WRITTEN EXERCISE:
Pull out every line of the listing that contains the word "step".

DATASET ROWS:
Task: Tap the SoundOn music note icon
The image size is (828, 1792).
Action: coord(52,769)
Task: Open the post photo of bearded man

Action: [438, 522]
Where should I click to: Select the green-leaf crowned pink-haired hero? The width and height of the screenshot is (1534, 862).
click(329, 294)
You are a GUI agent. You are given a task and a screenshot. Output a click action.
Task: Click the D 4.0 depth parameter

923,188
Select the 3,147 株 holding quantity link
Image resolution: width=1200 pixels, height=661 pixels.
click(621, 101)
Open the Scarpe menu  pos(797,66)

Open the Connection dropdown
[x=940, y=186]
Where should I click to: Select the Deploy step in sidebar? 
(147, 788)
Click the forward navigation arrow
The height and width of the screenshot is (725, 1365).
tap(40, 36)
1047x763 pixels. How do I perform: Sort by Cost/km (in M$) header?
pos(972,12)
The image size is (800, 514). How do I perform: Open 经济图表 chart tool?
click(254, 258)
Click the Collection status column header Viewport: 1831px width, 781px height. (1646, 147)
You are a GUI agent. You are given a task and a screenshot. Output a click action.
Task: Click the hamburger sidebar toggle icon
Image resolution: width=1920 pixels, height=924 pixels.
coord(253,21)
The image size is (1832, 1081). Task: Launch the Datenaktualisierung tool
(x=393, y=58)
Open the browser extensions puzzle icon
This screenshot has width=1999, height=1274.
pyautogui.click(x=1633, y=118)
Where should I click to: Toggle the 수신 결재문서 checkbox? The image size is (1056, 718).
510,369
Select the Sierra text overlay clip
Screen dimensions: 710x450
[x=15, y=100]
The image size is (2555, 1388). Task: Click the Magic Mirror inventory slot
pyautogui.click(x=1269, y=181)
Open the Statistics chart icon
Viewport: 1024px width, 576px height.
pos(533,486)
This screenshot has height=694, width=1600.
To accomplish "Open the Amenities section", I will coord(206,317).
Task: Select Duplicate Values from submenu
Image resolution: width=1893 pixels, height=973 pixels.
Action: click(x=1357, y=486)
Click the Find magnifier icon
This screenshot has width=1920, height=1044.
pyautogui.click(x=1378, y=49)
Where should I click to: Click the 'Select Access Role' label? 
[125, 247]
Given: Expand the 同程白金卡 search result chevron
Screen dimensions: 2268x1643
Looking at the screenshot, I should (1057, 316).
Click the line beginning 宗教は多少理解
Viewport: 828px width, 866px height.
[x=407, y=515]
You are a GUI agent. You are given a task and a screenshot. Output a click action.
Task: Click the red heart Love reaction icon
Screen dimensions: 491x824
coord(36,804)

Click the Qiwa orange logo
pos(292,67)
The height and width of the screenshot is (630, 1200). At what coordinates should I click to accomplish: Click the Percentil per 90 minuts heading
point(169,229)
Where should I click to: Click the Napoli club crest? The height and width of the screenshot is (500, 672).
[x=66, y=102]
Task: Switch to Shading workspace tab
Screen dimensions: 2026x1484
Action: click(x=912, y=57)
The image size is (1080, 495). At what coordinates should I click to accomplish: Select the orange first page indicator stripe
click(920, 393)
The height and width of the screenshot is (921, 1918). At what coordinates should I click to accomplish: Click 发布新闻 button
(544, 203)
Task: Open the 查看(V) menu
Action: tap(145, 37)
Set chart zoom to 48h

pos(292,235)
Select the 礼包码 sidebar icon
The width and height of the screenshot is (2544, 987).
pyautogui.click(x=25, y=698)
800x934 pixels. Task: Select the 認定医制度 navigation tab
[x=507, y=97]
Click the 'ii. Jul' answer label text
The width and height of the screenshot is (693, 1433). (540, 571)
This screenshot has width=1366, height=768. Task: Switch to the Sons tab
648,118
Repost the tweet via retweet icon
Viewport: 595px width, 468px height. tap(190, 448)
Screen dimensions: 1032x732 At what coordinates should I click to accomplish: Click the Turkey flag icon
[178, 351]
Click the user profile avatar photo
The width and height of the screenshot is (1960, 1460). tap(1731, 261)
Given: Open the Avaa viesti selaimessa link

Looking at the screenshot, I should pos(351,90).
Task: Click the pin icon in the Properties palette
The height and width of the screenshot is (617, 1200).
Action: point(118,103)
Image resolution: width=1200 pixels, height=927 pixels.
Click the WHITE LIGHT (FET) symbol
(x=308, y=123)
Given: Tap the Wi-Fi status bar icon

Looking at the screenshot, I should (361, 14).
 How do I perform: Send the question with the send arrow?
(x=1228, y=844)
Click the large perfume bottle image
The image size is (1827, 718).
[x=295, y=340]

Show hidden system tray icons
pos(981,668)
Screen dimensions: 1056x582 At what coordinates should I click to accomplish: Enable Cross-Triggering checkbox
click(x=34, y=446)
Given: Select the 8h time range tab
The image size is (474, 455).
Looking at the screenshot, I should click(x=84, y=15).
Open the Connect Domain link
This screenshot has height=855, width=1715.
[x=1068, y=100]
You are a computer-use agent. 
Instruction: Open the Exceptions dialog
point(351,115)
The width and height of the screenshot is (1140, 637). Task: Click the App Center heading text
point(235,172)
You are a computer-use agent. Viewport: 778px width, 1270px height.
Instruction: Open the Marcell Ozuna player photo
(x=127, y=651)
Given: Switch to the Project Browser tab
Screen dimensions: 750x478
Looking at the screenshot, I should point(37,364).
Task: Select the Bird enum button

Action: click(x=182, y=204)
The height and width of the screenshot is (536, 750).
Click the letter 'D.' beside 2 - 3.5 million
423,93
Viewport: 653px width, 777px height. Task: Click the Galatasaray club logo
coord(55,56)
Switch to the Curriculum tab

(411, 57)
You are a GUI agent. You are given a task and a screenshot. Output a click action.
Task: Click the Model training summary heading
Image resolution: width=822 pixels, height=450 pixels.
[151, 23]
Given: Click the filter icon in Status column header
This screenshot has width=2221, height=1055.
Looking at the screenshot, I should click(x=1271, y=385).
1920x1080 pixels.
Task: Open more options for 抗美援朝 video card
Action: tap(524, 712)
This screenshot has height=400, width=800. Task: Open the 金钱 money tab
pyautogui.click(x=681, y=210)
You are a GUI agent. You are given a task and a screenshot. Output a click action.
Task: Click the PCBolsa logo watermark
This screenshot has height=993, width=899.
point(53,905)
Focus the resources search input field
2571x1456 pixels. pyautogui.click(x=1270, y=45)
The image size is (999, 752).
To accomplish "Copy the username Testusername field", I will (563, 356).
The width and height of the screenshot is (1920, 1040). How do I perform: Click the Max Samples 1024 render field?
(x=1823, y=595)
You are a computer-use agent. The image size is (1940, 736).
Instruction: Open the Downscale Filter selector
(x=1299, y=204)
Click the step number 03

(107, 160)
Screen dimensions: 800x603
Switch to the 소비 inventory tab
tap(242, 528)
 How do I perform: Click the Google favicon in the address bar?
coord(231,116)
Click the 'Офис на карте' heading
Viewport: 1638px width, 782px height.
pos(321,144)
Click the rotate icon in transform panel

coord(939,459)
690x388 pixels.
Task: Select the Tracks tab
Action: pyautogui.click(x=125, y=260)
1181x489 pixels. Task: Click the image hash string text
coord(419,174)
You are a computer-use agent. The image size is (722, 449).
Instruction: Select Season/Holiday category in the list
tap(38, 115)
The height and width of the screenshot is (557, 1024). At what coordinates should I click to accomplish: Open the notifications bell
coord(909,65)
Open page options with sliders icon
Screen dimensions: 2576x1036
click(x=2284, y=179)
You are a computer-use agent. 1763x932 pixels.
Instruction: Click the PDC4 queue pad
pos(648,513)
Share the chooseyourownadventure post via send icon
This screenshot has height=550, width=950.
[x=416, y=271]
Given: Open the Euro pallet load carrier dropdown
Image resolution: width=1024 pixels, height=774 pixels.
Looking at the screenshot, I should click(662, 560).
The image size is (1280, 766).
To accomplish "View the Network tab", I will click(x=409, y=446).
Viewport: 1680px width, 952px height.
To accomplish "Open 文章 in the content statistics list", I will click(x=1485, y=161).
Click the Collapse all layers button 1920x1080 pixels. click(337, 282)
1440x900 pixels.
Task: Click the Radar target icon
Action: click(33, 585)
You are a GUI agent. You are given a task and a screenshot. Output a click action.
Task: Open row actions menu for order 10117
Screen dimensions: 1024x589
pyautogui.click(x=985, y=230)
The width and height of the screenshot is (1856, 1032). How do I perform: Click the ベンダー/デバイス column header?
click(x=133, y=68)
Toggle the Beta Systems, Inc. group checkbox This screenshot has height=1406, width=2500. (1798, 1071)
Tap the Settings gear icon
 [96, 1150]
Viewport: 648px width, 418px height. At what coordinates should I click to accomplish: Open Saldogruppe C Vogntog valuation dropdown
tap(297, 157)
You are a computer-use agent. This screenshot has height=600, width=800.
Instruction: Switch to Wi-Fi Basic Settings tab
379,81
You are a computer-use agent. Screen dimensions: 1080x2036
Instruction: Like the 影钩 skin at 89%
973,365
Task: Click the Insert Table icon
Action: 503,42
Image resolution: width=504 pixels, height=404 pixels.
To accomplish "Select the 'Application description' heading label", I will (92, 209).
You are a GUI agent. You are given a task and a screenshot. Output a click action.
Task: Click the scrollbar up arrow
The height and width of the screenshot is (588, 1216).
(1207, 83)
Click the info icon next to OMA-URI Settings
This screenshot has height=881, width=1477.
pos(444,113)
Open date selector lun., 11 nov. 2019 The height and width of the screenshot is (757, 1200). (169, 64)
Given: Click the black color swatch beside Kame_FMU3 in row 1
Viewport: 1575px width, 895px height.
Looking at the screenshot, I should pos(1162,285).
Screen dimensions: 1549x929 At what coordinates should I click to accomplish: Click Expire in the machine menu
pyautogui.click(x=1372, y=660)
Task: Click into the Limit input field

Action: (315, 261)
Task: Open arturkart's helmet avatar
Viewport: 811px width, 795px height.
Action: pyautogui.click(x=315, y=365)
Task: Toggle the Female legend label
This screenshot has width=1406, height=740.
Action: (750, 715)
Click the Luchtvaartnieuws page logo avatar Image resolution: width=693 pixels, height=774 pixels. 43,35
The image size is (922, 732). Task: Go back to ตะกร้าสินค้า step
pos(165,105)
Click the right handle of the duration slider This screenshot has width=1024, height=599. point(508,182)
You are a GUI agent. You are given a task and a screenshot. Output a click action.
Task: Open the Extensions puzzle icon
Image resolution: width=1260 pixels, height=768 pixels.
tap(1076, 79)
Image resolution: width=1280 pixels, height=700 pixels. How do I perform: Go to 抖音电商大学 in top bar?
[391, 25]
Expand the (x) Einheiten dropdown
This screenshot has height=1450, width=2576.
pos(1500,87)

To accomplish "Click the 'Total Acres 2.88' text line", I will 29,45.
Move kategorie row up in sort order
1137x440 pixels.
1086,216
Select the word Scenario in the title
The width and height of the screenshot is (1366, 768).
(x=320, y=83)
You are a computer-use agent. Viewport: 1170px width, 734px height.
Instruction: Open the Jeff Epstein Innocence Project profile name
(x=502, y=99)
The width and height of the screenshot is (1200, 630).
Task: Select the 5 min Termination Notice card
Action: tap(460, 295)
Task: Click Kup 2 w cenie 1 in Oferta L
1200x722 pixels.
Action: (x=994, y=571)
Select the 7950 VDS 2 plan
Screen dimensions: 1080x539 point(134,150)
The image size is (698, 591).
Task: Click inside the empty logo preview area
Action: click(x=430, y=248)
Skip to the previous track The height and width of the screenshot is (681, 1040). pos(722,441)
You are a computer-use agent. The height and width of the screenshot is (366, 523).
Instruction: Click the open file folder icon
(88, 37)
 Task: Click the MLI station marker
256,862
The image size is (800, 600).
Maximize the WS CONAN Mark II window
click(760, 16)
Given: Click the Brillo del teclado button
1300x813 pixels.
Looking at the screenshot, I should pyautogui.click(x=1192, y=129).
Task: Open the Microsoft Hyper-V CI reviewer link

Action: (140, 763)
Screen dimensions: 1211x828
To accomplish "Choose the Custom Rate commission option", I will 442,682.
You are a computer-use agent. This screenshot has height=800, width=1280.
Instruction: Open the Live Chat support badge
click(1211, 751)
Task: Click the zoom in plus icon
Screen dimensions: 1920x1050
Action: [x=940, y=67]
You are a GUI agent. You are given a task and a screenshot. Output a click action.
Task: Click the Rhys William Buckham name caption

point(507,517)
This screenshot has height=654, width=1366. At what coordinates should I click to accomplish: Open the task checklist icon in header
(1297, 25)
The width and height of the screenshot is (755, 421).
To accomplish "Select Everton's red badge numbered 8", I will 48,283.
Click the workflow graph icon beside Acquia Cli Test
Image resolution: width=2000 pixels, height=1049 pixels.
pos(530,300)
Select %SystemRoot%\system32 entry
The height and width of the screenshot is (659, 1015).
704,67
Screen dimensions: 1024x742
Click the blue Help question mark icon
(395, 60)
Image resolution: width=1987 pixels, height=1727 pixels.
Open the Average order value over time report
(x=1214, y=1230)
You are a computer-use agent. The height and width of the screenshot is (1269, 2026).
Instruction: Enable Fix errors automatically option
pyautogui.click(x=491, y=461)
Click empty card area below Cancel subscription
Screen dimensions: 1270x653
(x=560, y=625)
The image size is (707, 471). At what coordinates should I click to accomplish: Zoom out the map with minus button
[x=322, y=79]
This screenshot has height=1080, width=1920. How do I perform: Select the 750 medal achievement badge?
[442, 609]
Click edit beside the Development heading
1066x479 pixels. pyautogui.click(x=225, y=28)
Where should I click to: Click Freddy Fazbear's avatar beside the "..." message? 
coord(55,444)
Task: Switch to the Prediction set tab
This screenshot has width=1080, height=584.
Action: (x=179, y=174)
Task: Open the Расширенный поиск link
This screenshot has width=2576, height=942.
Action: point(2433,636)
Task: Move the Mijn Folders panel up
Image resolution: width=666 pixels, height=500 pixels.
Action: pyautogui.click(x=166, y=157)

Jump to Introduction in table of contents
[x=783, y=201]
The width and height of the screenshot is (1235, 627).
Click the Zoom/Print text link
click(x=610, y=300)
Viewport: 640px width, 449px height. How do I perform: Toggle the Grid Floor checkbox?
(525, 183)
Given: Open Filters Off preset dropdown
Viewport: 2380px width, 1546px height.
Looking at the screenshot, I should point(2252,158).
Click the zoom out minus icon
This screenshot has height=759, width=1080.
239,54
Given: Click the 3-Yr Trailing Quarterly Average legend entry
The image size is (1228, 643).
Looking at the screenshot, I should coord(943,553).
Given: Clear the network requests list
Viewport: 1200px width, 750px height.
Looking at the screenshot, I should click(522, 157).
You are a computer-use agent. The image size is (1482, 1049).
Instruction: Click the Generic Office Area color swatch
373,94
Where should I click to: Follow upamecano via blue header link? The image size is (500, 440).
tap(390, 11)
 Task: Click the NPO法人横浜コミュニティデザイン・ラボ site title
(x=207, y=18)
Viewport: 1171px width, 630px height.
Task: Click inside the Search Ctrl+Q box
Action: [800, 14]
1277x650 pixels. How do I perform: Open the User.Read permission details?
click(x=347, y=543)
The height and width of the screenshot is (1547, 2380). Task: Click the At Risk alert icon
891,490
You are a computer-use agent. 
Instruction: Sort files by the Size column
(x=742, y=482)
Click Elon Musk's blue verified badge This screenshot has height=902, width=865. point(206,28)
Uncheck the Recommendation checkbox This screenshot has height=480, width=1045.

ANSWER FOR THIS EXERCISE:
Where should I click to: Select the Deploy step in sidebar? 
Click the step number 03
The image size is (922, 732). Task: Go back to ตะกร้าสินค้า step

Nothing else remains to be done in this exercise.